» Information supplied:
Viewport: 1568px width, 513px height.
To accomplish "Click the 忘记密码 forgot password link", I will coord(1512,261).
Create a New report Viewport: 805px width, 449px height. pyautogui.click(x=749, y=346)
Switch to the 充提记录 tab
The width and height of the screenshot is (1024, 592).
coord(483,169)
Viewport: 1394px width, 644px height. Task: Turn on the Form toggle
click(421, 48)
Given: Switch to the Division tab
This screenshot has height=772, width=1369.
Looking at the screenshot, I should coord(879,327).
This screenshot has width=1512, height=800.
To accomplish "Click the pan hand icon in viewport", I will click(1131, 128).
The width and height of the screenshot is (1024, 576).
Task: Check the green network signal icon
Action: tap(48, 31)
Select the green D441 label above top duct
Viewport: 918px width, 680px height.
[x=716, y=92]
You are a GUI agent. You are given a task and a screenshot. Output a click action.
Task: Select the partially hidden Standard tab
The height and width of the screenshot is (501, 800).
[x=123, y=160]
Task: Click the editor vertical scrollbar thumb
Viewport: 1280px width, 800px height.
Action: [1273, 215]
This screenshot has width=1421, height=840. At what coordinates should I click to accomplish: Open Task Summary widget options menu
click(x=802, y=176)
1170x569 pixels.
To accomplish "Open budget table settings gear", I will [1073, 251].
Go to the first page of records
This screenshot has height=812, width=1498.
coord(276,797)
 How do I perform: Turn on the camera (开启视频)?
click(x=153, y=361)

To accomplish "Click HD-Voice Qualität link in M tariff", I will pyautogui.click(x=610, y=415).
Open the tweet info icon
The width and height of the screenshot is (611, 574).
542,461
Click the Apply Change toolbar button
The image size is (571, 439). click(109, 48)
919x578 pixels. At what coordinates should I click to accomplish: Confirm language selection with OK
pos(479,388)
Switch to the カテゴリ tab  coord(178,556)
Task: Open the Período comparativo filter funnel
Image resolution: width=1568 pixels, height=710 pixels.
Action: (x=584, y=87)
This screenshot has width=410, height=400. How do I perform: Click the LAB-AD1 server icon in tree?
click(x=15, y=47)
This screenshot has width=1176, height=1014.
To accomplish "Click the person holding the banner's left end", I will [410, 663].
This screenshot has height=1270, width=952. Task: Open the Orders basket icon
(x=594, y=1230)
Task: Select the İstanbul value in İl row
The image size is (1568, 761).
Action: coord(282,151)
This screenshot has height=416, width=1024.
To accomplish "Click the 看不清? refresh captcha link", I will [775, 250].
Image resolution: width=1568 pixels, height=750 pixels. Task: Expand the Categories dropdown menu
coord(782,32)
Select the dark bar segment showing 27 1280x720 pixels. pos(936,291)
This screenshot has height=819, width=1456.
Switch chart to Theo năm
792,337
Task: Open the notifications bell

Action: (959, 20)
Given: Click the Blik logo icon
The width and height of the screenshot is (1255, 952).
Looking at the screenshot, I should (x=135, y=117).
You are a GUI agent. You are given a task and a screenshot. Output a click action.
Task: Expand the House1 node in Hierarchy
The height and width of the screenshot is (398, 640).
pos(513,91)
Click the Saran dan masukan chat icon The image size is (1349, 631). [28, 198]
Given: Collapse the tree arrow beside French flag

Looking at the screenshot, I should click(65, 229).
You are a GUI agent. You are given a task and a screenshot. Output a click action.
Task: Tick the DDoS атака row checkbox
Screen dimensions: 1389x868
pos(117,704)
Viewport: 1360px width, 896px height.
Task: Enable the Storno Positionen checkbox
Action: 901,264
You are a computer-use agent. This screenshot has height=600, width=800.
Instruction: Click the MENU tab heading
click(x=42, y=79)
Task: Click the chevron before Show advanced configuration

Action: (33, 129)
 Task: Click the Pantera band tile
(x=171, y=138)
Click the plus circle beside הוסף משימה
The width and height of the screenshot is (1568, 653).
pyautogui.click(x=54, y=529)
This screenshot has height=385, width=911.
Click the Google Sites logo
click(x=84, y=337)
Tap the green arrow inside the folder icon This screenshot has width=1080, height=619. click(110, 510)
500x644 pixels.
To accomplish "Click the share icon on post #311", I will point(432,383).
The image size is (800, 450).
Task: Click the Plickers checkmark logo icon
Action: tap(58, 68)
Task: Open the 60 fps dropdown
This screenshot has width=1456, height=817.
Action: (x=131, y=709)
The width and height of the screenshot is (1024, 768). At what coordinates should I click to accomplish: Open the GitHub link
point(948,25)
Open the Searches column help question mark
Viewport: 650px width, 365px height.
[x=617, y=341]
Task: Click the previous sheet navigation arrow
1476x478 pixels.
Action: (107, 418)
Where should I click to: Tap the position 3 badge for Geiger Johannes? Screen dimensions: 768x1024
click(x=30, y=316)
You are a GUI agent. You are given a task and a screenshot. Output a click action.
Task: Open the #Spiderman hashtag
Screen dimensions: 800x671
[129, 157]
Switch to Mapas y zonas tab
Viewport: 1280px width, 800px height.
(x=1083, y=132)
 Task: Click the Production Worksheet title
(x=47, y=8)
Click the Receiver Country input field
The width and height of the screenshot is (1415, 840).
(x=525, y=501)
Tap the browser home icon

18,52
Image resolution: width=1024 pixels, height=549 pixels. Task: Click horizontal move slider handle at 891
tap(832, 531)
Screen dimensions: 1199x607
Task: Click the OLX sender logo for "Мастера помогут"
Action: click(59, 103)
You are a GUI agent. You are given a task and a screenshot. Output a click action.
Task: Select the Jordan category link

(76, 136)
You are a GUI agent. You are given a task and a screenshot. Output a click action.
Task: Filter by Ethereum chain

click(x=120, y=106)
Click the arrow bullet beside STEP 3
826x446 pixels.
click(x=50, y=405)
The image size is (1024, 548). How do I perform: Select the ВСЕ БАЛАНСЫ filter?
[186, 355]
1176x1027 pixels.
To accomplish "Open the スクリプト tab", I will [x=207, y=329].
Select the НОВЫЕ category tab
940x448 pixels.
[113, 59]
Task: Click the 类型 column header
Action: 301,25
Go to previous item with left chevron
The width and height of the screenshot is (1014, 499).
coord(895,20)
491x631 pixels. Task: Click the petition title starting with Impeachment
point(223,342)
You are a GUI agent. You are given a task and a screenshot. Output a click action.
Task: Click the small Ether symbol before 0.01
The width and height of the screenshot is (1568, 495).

» What is required: Exact reproduction is required. Give the lines of the data from its first line through the line containing "This screenshot has width=1512, height=800.", and no others.

» Solution to the exercise:
Viewport: 1568px width, 513px height.
To accomplish "Click the 忘记密码 forgot password link", I will coord(1512,261).
Create a New report Viewport: 805px width, 449px height. pyautogui.click(x=749, y=346)
Switch to the 充提记录 tab
The width and height of the screenshot is (1024, 592).
coord(483,169)
Viewport: 1394px width, 644px height. Task: Turn on the Form toggle
click(421, 48)
Given: Switch to the Division tab
This screenshot has height=772, width=1369.
Looking at the screenshot, I should coord(879,327).
This screenshot has width=1512, height=800.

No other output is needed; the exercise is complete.